**Stored records**
━━━━

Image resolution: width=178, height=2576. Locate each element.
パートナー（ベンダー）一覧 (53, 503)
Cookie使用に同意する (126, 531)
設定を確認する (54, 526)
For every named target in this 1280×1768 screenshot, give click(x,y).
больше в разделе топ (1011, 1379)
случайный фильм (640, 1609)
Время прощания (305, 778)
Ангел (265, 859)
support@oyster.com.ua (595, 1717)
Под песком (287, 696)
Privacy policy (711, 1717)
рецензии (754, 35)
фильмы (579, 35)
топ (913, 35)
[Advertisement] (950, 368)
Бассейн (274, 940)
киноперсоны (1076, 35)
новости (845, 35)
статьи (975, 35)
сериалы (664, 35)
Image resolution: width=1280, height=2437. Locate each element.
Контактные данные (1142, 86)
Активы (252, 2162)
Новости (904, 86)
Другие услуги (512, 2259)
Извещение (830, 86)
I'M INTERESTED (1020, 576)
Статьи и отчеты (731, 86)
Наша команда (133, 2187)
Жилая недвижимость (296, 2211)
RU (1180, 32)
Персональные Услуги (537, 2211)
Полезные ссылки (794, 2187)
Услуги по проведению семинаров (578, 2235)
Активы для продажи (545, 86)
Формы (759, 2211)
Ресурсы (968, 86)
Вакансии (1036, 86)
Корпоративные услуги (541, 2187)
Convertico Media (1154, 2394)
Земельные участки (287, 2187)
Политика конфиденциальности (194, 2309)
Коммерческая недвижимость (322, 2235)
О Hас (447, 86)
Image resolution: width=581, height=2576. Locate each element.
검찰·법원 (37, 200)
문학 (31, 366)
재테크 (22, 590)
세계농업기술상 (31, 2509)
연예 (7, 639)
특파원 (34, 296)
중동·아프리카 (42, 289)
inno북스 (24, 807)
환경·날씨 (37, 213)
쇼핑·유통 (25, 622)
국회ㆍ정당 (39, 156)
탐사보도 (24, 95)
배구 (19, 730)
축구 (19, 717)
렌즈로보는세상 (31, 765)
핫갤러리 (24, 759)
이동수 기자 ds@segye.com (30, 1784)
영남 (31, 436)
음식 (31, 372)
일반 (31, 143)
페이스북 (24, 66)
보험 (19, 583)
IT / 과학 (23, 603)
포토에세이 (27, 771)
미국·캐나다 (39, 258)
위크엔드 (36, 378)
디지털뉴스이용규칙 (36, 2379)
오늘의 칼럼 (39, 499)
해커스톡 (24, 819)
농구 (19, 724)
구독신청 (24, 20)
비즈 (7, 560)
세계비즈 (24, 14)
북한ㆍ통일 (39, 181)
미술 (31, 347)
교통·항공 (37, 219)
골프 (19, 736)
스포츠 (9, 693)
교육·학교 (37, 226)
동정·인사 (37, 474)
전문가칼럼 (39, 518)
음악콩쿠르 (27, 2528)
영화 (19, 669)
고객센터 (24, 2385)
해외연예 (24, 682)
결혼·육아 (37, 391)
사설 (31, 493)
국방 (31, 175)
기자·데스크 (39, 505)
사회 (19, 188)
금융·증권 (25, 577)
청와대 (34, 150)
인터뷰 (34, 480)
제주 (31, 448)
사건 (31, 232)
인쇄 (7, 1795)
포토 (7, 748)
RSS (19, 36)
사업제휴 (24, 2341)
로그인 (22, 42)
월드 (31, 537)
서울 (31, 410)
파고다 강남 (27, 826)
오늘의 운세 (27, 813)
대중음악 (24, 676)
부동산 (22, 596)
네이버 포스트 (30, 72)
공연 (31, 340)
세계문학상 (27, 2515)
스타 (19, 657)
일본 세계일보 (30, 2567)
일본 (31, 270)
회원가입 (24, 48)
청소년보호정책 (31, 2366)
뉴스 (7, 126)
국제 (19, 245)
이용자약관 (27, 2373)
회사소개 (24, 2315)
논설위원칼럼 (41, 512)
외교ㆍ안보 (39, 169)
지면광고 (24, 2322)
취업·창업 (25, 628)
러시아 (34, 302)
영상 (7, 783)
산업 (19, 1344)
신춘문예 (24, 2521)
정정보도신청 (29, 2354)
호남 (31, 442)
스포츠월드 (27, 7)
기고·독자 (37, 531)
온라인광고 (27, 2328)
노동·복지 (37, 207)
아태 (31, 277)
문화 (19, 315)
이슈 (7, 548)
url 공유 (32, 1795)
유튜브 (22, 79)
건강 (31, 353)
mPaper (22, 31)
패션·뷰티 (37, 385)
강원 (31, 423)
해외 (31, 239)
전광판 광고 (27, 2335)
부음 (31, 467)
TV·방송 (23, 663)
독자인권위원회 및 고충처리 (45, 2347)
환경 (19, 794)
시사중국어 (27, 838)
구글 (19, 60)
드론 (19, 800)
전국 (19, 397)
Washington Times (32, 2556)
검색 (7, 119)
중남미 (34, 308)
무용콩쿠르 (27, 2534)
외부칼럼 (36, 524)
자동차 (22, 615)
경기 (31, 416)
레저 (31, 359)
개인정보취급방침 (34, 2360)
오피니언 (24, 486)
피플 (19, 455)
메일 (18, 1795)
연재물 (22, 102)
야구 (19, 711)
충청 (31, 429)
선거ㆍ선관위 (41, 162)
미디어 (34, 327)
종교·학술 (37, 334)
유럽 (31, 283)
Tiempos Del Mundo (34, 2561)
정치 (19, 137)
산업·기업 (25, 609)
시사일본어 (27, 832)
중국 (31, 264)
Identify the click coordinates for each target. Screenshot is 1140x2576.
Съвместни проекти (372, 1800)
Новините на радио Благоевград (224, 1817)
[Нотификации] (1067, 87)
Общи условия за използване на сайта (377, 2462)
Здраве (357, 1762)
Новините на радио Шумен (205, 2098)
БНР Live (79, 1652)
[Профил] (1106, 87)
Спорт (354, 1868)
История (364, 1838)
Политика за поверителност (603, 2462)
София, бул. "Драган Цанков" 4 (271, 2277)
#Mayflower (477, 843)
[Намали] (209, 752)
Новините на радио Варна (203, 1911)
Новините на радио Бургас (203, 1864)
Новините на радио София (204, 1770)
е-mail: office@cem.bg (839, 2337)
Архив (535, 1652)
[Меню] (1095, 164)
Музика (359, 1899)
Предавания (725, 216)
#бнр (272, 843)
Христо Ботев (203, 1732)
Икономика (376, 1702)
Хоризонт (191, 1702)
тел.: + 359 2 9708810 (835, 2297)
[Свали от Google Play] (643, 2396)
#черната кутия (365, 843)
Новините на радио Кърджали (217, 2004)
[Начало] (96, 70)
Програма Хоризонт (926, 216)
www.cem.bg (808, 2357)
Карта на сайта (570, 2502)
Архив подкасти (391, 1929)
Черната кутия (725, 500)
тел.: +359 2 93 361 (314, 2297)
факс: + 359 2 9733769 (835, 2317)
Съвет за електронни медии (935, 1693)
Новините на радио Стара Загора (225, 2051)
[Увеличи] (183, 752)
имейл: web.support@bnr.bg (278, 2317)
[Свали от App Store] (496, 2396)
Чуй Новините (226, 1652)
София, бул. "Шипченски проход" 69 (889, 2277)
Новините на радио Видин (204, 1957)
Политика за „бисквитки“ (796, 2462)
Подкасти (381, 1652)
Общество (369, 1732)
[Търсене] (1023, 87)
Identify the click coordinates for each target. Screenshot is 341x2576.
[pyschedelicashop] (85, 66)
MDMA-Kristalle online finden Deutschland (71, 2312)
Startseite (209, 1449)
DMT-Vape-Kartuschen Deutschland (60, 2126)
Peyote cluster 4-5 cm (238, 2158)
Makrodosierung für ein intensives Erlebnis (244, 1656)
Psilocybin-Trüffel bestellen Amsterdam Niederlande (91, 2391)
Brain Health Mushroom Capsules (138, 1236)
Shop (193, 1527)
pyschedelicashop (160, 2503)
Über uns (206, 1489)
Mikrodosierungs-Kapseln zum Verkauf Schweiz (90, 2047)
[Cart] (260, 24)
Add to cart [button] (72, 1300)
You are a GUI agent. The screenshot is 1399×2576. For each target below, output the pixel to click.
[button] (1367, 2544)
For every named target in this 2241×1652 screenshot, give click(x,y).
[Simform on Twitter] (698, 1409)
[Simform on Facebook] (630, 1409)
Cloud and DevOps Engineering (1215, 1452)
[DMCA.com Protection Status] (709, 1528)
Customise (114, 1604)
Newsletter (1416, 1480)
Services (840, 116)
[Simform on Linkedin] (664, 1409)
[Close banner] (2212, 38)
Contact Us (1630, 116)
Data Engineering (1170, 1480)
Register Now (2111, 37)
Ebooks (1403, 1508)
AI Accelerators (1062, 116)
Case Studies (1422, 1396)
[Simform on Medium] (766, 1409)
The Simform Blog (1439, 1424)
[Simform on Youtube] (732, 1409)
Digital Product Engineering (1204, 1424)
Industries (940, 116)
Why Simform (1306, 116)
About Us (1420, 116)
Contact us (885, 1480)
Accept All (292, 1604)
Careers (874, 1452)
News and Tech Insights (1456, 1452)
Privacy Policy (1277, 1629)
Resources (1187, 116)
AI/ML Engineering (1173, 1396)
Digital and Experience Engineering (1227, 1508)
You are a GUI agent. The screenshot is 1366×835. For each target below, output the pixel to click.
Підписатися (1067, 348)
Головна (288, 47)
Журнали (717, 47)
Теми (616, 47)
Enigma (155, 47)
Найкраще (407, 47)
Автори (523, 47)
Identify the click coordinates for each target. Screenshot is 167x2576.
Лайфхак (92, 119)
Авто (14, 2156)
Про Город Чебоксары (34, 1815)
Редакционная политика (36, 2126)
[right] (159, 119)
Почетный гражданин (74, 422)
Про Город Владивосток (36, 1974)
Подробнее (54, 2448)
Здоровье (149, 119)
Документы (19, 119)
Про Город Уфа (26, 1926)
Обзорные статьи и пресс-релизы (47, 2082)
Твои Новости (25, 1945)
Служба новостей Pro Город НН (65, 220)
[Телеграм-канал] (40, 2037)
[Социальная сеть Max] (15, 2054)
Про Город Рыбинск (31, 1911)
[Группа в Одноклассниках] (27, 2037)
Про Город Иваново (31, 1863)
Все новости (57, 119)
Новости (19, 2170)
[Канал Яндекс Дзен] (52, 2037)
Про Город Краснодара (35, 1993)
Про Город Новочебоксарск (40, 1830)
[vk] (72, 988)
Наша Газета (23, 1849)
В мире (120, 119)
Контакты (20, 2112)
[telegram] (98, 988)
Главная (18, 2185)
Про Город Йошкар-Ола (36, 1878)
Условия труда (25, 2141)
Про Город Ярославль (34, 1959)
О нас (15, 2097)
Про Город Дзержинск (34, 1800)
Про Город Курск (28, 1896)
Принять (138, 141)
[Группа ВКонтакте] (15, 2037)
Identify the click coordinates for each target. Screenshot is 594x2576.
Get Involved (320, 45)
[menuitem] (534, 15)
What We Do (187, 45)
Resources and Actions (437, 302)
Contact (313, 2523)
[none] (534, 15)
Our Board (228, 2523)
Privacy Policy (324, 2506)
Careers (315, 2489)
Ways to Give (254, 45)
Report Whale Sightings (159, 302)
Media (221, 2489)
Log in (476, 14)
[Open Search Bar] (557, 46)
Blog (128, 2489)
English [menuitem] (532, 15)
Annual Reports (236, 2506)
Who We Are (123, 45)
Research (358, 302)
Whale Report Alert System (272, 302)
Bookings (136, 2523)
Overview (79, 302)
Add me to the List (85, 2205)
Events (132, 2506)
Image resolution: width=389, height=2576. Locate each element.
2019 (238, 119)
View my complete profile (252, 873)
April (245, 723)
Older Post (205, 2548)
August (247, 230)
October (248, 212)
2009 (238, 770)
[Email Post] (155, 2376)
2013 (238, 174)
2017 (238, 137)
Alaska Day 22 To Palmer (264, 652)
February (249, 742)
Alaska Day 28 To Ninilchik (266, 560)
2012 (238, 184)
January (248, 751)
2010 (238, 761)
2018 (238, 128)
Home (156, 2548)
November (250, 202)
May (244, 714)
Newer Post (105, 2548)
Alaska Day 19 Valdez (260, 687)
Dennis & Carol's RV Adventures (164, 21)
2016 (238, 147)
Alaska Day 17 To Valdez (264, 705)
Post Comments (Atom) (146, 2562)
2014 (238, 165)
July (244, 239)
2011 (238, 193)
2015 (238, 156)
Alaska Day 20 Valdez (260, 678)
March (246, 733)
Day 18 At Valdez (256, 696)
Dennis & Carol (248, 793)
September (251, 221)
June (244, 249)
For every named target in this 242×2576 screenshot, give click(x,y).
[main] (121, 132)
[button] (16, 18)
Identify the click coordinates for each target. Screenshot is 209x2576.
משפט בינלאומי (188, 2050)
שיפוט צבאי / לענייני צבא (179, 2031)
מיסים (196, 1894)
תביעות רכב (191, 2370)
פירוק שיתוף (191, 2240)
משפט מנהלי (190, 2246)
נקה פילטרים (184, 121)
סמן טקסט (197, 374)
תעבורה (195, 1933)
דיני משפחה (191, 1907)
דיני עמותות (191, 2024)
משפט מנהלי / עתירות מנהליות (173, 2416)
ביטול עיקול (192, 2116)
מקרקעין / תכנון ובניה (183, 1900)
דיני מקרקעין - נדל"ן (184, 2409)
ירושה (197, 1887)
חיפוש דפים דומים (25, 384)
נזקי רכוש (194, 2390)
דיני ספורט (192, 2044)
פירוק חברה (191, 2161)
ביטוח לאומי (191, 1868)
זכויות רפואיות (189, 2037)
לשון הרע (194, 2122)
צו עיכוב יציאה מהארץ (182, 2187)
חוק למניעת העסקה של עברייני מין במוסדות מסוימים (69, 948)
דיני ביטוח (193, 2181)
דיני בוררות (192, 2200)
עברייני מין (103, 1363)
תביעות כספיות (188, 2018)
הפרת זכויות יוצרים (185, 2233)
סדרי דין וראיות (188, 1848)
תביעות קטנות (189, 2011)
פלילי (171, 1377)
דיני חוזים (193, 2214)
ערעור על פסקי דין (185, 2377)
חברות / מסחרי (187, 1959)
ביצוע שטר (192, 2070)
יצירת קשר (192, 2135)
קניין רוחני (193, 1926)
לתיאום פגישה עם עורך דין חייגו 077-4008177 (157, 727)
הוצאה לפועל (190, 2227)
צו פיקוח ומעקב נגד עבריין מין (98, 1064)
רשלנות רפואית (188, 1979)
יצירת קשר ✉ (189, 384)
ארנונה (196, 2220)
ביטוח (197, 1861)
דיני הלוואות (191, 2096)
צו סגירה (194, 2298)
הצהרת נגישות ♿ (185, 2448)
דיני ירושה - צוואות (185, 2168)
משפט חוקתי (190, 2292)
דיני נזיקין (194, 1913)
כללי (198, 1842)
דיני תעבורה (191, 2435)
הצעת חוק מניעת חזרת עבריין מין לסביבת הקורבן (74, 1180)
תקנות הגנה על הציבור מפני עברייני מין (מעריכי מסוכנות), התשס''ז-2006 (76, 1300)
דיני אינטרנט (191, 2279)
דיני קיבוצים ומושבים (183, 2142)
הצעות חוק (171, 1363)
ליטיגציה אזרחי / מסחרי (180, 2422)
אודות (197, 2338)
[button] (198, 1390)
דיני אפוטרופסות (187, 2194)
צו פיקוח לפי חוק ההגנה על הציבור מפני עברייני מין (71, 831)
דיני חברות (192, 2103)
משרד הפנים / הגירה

━━━━

**Directions for this task**
Your task is to copy each line of the entries that includes the word "height".

**Written solution**
Image resolution: width=178, height=2576. Locate each element.
Image resolution: width=1280, height=2437. Locate each element.
Image resolution: width=581, height=2576. Locate each element.
Image resolution: width=389, height=2576. Locate each element.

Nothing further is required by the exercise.